Hagumi si portò una manina sulla boccuccia, osservando Okura spiattellato al suolo, che ora gattonava verso di lei, probabilmente per appendersi ad una sua gamba e fare i capricci. «NON TI PERMETTERE!» ripeté Shiki, agguantando l'uomo per la collottola ed allontanandolo da Hagumi, accanto alla quale era sopraggiunta Len che le dava qualche pacca d’incoraggiamento sulla testa. «È matto?». «Ma no, è solo affezionato.» rispose la mora, sorridendo. Hagumi fece spallucce, ancora non riusciva a capire, era come se qualche cosa le stesse sfuggendo, ma non riusciva a capire l'entità di questa mancanza. Shiki fece una bella lavata di capo al biondo, prima di tornare dalla rosata. «Stavo dicendo... non mi sembra il caso che tu vada in giro con quei cosi osceni, Hagumi!» si riferiva ovviamente ai bloomers che indossava la ragazza, così corti ed attillati che lasciavano ben poco spazio all'immaginazione, un angolino quasi inesistente. «La gara inizia fra poco, ma hai tempo per tornare nello spogliatoio ad indossare qualcosa di decente. Muoviti!» lei boccheggiò perplessa, mentre Okura si appoggiava alla spalla di Shiki con un braccio e sorrideva come uno che la sapeva davvero lunga «Ahhhh, il nostro Shikichan é gelosettttooo!» accompagnò l'esclamazione ad un risolino acuto da brivido. «Non sono geloso, sono coscienzioso al contrario di qualcun altro! Vecchio maniaco!» lamentò, portandosi davanti alla confettina per coprirla alla vista di Okura. «Ma… fa caldo… » pigolò lei incerta, osservando ora Len, indecisa sul da farsi. Era davvero così indecente? La mora ridacchiò, dandole una pacchetta sulle spalle. «Non ti preoccupare, tutte le ragazze li stanno indossano, è pur sempre parte dell’abbigliamento scolastico!» sorrise, mostrandole con l’indice che anche lei li stava portando in quel momento.

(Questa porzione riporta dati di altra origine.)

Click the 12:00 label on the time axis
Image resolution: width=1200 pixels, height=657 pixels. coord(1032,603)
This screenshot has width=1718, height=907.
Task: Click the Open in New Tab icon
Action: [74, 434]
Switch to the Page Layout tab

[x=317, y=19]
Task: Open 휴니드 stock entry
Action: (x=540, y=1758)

Hagumi annuì, soddisfatta della risposta. «Se li indossa Len, posso indossarli anch’io!» dichiarò sicura e Shiki guardò prima la rosa, poi la mora, poi di nuovo la rosa. «Ma Len é una donna! Su di lei risaltano le curve! Tu non puoi indossare certi abiti succinti, sei indecente!». Hagumi spalancò la boccuccia, offesa. «E cosa sarei io? Un uomo? Magari un travestito?» chiese allontanandosi di qualche passo, l’aria di chi se l’era presa a morte. Lui scosse il capo «No, assolutamente, sarebbe farti un complimento. Sei più simile ad una bambina, ecco!» fece quest'affermazione così tremendamente serio, che Hagumi scoppiò in lacrime, buttandosi fra le braccia di Okura lì accanto, ripetendo fra un singhiozzo e l’altro “Sono peggio di un travestito! Sono una mocciosa!”. Il biondo, che andò in brodo di giuggiole per la felicità, se la spupazzò tutta. «Haguchan, non piangere, sarai anche una bambina, ma una bella bambina!» sorrise gongolante, convinto di tirarle su il morale, ma la rosetta fermò il suo pianto, per guardarlo negli occhi. Ora era seriamente offesa. Pestò poco finemente un piede di questo, allontanandosi da lui stizzita.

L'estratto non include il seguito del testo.